Entries taken from a collection:

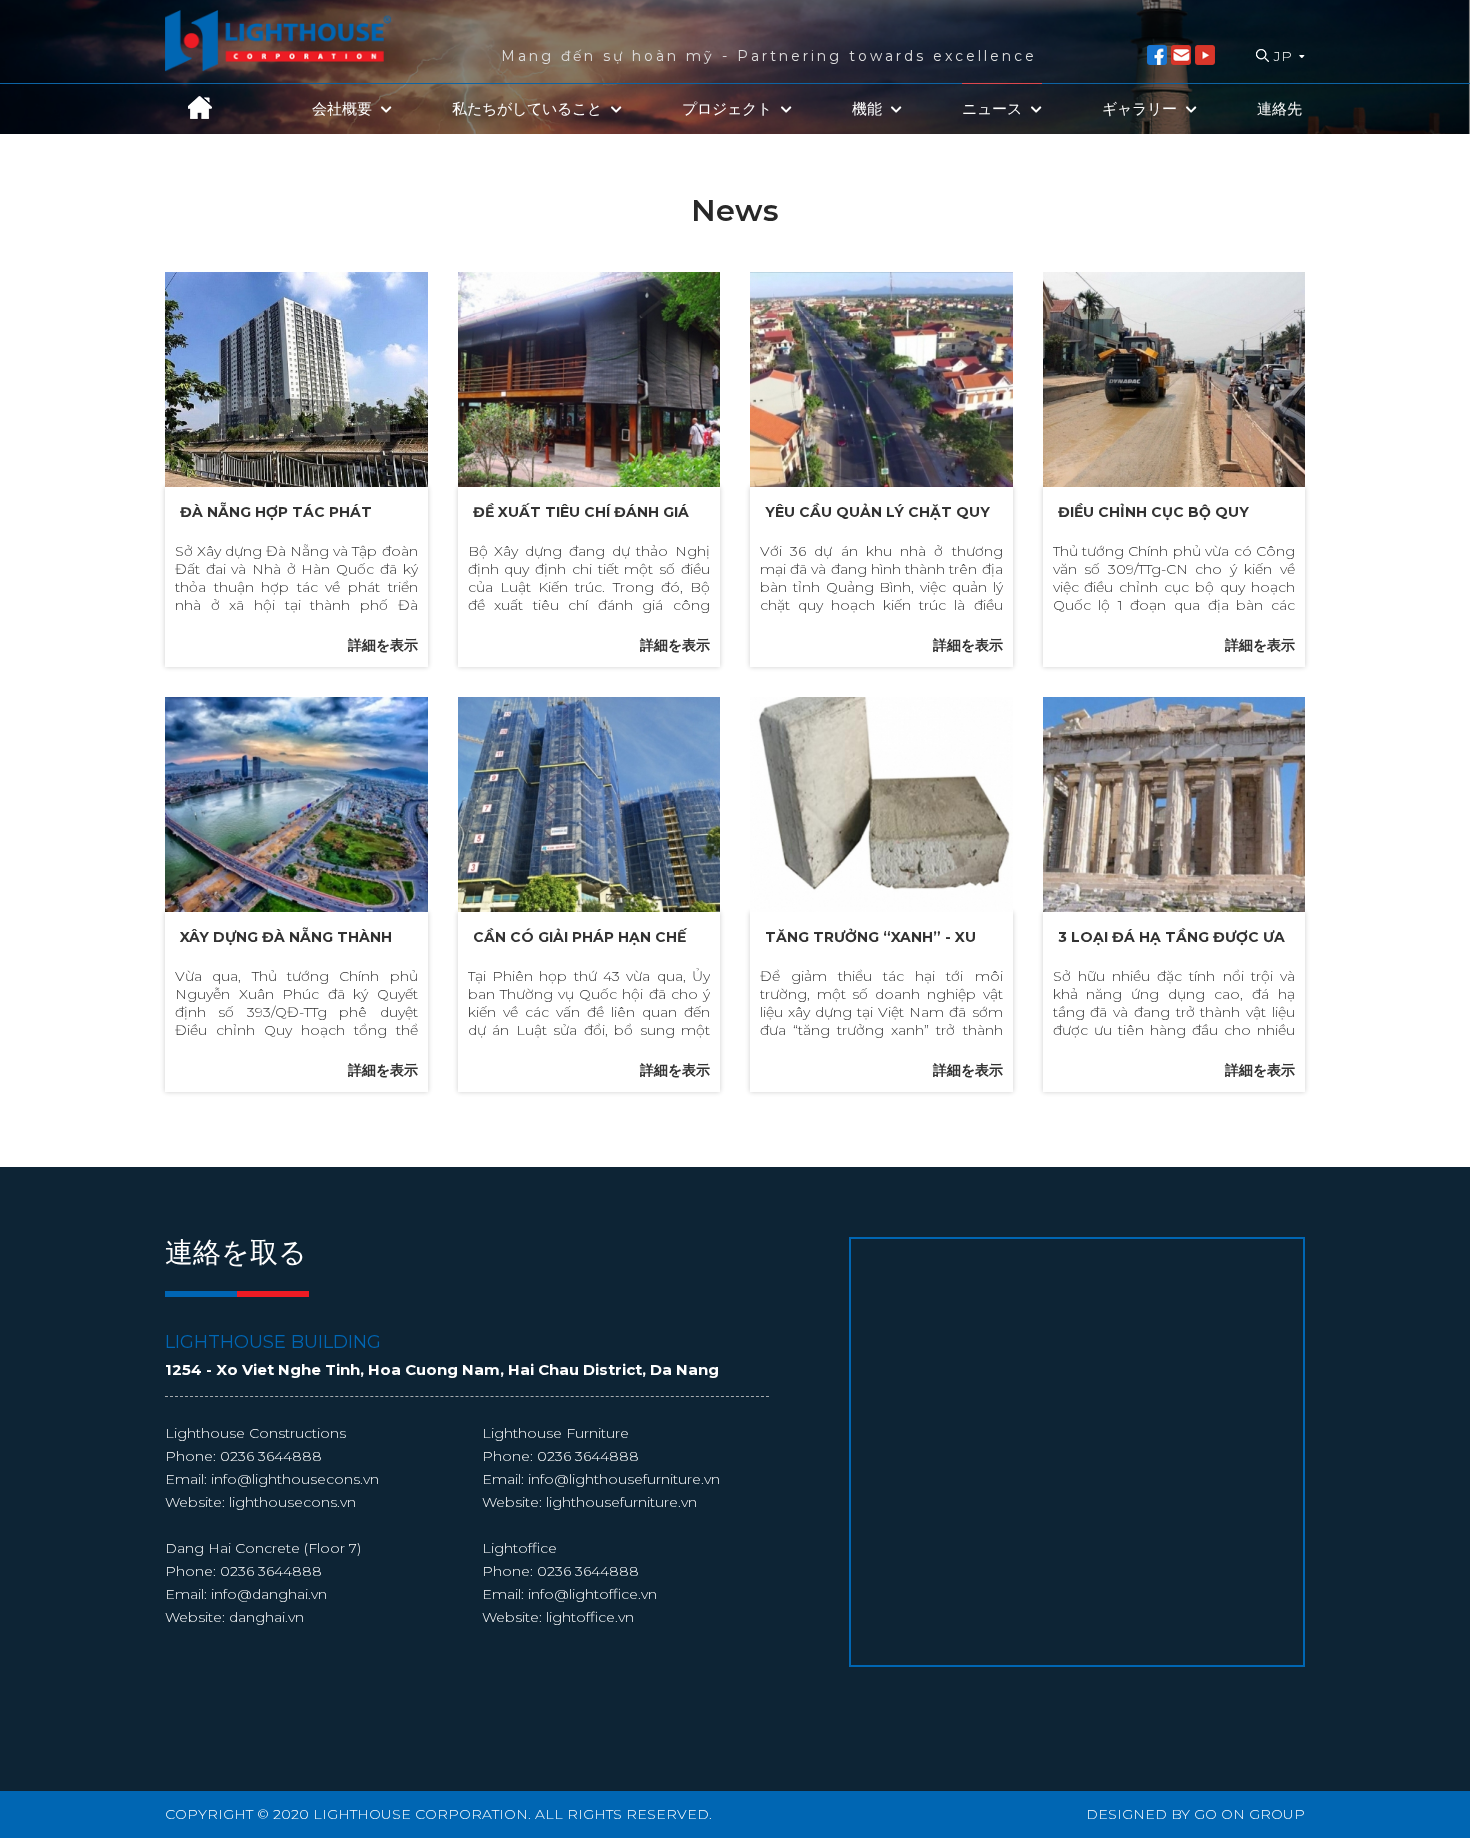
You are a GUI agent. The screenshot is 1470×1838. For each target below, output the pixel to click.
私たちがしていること (529, 108)
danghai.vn (266, 1617)
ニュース (994, 108)
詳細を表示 (383, 645)
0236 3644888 (271, 1456)
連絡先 (1279, 108)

What is expected. Every line of the records above must reappear exactly, though the pictures must not.

Answer to this problem.
You are a GUI agent. The screenshot is 1470×1838. For each target below, output the pixel to click.
私たちがしていること (529, 108)
danghai.vn (266, 1617)
ニュース (994, 108)
詳細を表示 (383, 645)
0236 3644888 (271, 1456)
連絡先 (1279, 108)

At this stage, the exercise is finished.